Secondary Surgical Cytoreduction for Recurrent Ovarian Cancer

Abstract

Background: Secondary surgical cytoreduction in women with platinum-sensitive, recurrent epithelial ovarian, primary peritoneal, or fallopian-tube ("ovarian") cancer is widely practiced but has not been evaluated in phase 3 investigation.

Methods: We randomly assigned patients with recurrent ovarian cancer who had received one previous therapy, had an interval during which no platinum-based chemotherapy was used (platinum-free interval) of 6 months or more, and had investigator-determined resectable disease (to no macroscopic residual disease) to undergo secondary surgical cytoreduction and then receive platinum-based chemotherapy or to receive platinum-based chemotherapy alone. Adjuvant chemotherapy (paclitaxel-carboplatin or gemcitabine-carboplatin) and use of bevacizumab were at the discretion of the investigator. The primary end point was overall survival.
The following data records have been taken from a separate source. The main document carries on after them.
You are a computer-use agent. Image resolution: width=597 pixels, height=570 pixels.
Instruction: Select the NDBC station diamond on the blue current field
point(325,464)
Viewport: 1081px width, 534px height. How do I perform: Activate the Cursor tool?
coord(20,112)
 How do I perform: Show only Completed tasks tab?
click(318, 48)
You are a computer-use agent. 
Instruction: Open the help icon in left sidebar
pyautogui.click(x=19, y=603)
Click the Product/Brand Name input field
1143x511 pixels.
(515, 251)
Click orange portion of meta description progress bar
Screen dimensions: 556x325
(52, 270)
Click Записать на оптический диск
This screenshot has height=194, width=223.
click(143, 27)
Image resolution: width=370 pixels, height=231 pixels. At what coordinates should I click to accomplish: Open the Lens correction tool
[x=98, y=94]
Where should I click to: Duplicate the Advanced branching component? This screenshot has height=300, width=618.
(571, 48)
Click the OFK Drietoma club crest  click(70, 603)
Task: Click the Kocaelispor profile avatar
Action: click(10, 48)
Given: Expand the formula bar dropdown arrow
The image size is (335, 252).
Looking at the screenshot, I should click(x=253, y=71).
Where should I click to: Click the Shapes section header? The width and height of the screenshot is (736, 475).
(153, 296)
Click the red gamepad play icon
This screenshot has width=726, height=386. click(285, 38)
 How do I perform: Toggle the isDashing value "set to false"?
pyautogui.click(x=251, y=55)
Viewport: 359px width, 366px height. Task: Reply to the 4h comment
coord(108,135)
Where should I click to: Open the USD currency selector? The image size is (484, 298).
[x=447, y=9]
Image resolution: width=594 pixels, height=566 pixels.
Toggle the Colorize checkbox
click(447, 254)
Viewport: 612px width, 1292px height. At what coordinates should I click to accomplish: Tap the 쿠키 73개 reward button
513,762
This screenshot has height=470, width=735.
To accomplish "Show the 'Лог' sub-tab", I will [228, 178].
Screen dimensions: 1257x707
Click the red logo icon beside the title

Results: A total of 485 patients underwent randomization, 240 to secondary cytoreduction before chemotherapy and 245 to chemotherapy alone. The median follow-up was 48.1 months. Complete gross resection was achieved in 67% of the patients assigned to surgery who underwent the procedure. Platinum-based chemotherapy with bevacizumab followed by bevacizumab maintenance was administered to 84% of the patients overall and was equally distributed between the two groups. The hazard ratio for death (surgery vs. no surgery) was 1.29 (95% confidence interval [CI], 0.97 to 1.72; P = 0.08), which corresponded to a median overall survival of 50.6 months and 64.7 months, respectively. Adjustment for platinum-free interval and chemotherapy choice did not alter the effect. The hazard ratio for disease progression or death (surgery vs. no surgery) was 0.82 (95% CI, 0.66 to 1.01; median progression-free survival, 18.9 months and 16.2 months, respectively). Surgical morbidity at 30 days was 9%; 1 patient (0.4%) died from postoperative complications. Patient-reported quality of life decreased significantly after surgery but did not differ significantly between the two groups after recovery.

Conclusions: In this trial involving patients with platinum-sensitive, recurrent ovarian cancer, secondary surgical cytoreduction followed by chemotherapy did not result in longer overall survival than chemotherapy alone. (Funded by the National Cancer Institute and others; GOG-0213 ClinicalTrials.gov number, NCT00565851.).

Copyright © 2019 Massachusetts Medical Society.

Figures

Figure 1.. Randomization and Follow-up.

Patients who were included in the intention-to-treat analysis were evaluated for overall survival and progression-free survival.

Figure 2.. Quality of Life.

The plot lines represent the patient-reported scores on the Trial Outcome Index of the Functional Assessment of Cancer Therapy–Ovary (FACT-O TOI). Scores range from 0 to 100, with higher scores indicating a better quality of life. The estimates of least-squares mean scores were obtained from a fitted mixed model that was adjusted for pre-treatment score (baseline score), chemotherapy received, the country in which the treatment was given, the interval during which no platinum-based chemotherapy was used (platinum-free interval) before recurrence (6 to 12 months vs. >2 months), and the patient’s age at enrollment. Surgery was associated with significantly lower postoperative FACT-O TOI scores. The scores were similar in the two groups at 6 weeks after treatment and at every subsequent assessment.

Figure 3.. Overall Survival and Progression-free Survival.

Shown are overall survival (primary outcome; Panel A) and progression-free survival (Panel B) among patients randomly assigned to surgical cytoreduction and chemotherapy (cytoreductive-surgery group) or chemotherapy alone (no-surgery group).

Figure 4.. Subgroup Analysis for Overall Survival.

Shown are hazard ratios for the effect of cytoreductive surgery on overall survival according to stratification variables (chemotherapy regimen and platinum-free interval) and patient characteristics. The results of statistical testing of the interaction between treatment and subgroup factors suggest reasonable consistency of the treatment effect within randomization strata as well as demographic and prognostic subgroups. Ethnic group was reported by the patients.